So I read and was taught that subtracting '0' from my given character turns it into an int, however my Visual Studio isn't recognizing that here, saying a value of type "const char*" cannot be used to initialize an entity of type int in C++ programming here.
bigint::bigint(const char* number) : bigint() {
int number1 = number - '0'; // error code
for (int i = 0; number1 != 0 ; ++i)
{
digits[i] = number1 % 10;
number1 /= 10;
digits[i] = number1;
}
}
The goal of the first half is to simply turn the given number into a type int. The second half is outputting that number backwards with no leading zeroes. Please note this function is apart of the class declared given in a header file here:
class bigint {
public:
static const int MAX_DIGITS = 50;
private:
int digits[MAX_DIGITS];
public:
// constructors
bigint();
bigint(int number);
bigint(const char * number);
}
Is there any way to convert the char parameter to an int so I can then output an int? Without using the std library or strlen, since I know there is a way to use the '0' char but I can't seem to be doing it right.

You can turn a single character in the range '0'..'9' into a single digit 0..9 by subtracting '0', but you cannot turn a string of characters into a number by subtracting '0'. You need a parsing function like std::stoi() to do the conversion work character-by-character.
But that's not what you need here. If you convert the string to a number, you then have to take the number apart.

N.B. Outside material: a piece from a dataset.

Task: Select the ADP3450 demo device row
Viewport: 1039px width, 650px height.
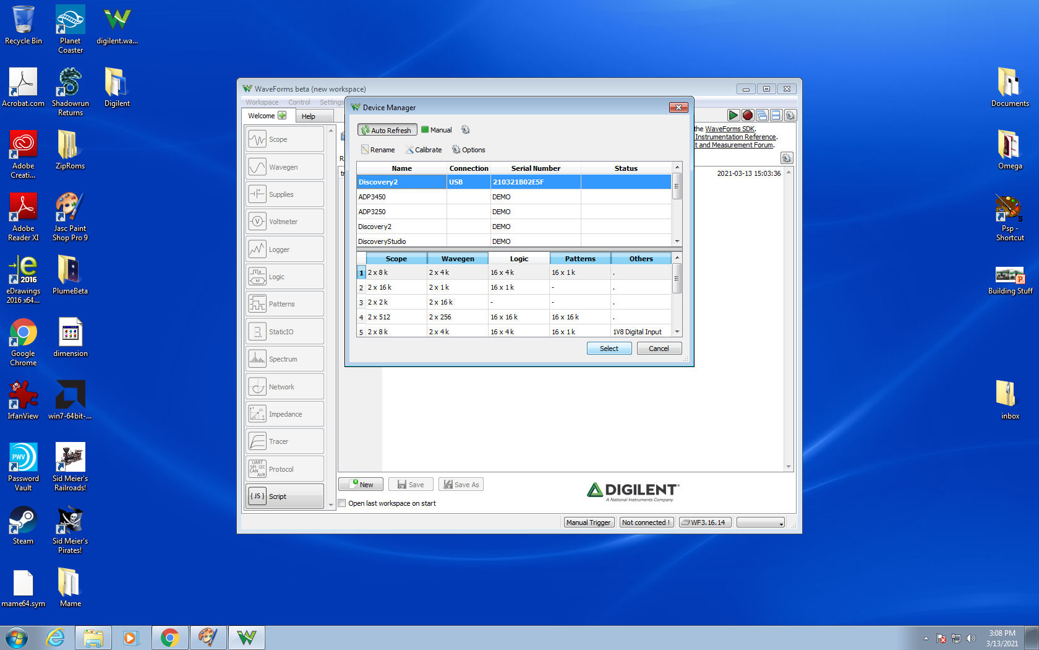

The string is already in pieces, so:
bigint::bigint(const char* number) : bigint() {
while (number) // keep looping until we hit the string's null terminator
{
digits[i] = number - '0'; // store the digit for the current character
number++; // advance the string to the next character
}
}
There could be some extra work involved in a more advanced version, such as sizing digits appropriately to fit the number of digits in number. Currently we have no way to know how many slots are actually in use in digits, and this will lead to problems later when the program has to figure out where to stop reading digits.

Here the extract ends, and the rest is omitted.